■ **Data provided**:
>> BEGIN

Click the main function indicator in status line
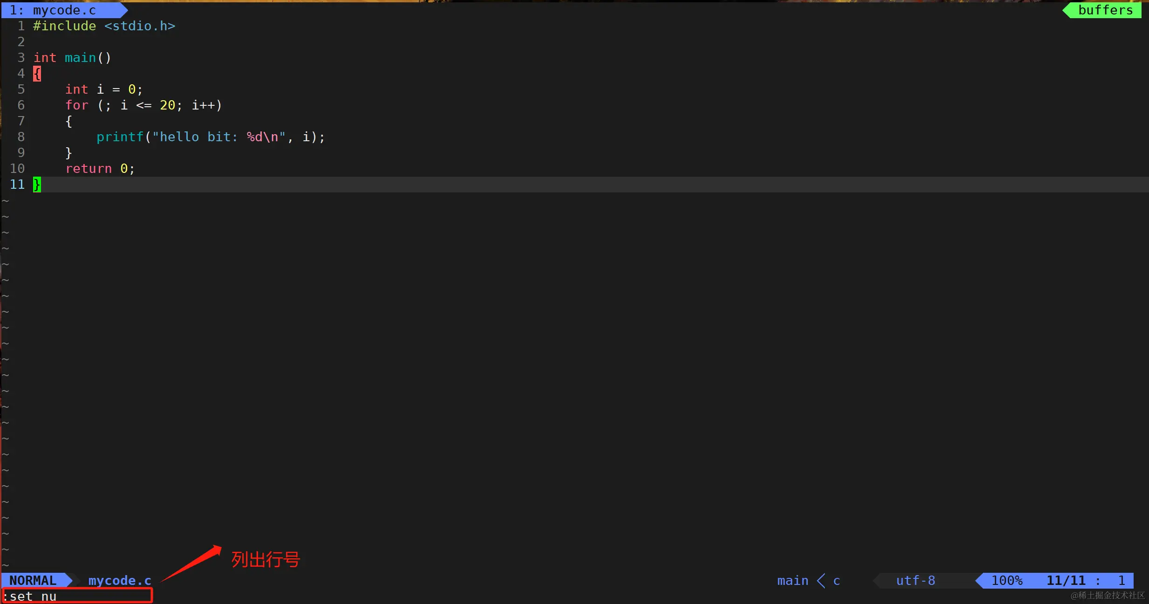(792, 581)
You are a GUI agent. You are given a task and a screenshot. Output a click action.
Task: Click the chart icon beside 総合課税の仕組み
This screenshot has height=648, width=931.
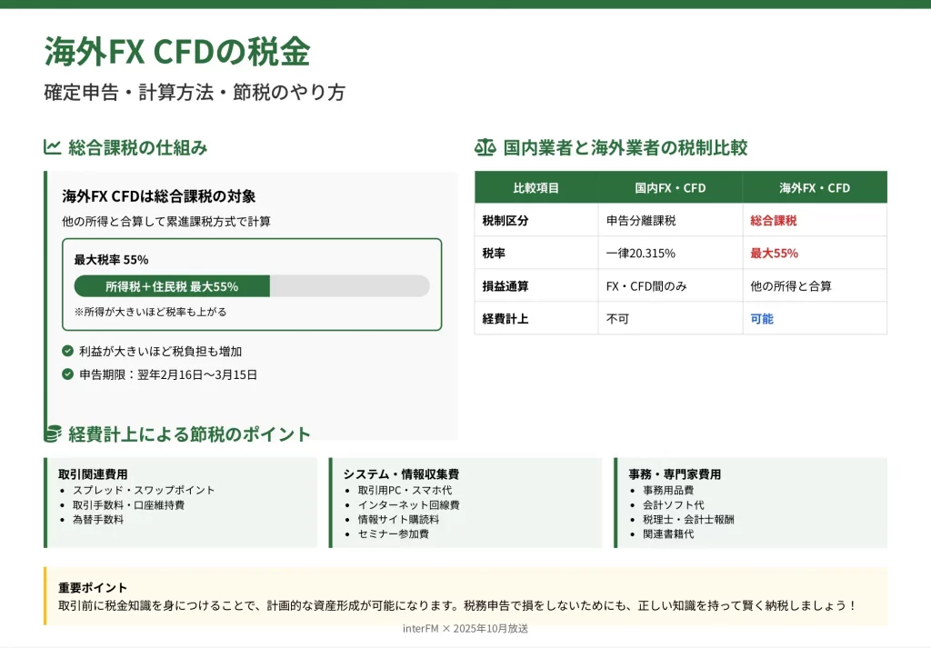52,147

>> END
>> BEGIN

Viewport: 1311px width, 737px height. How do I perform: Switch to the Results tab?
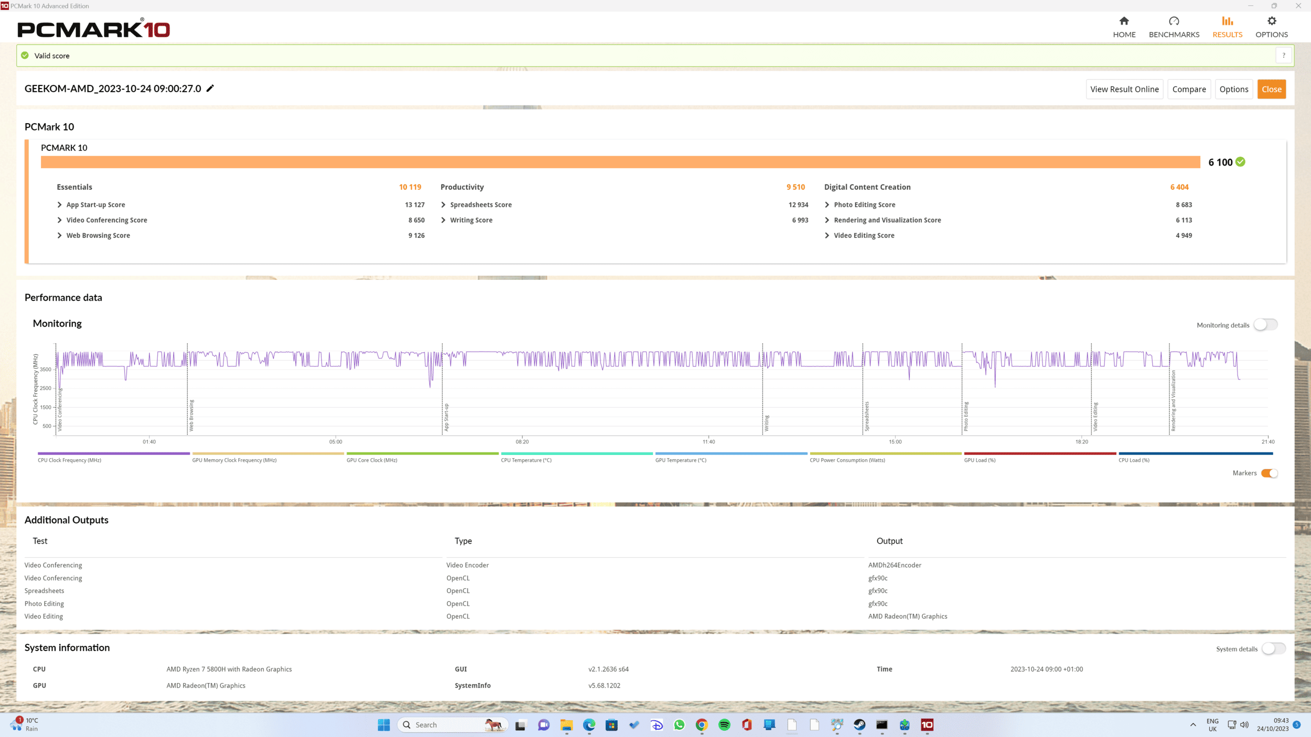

>> END

■ **Prompt**: Collect every line of the data above that contains the string "width", and treat uppercase and lowercase as different.

■ **Task output**:
This screenshot has height=648, width=931.
Viewport: 1311px width, 737px height. How do I perform: Switch to the Results tab?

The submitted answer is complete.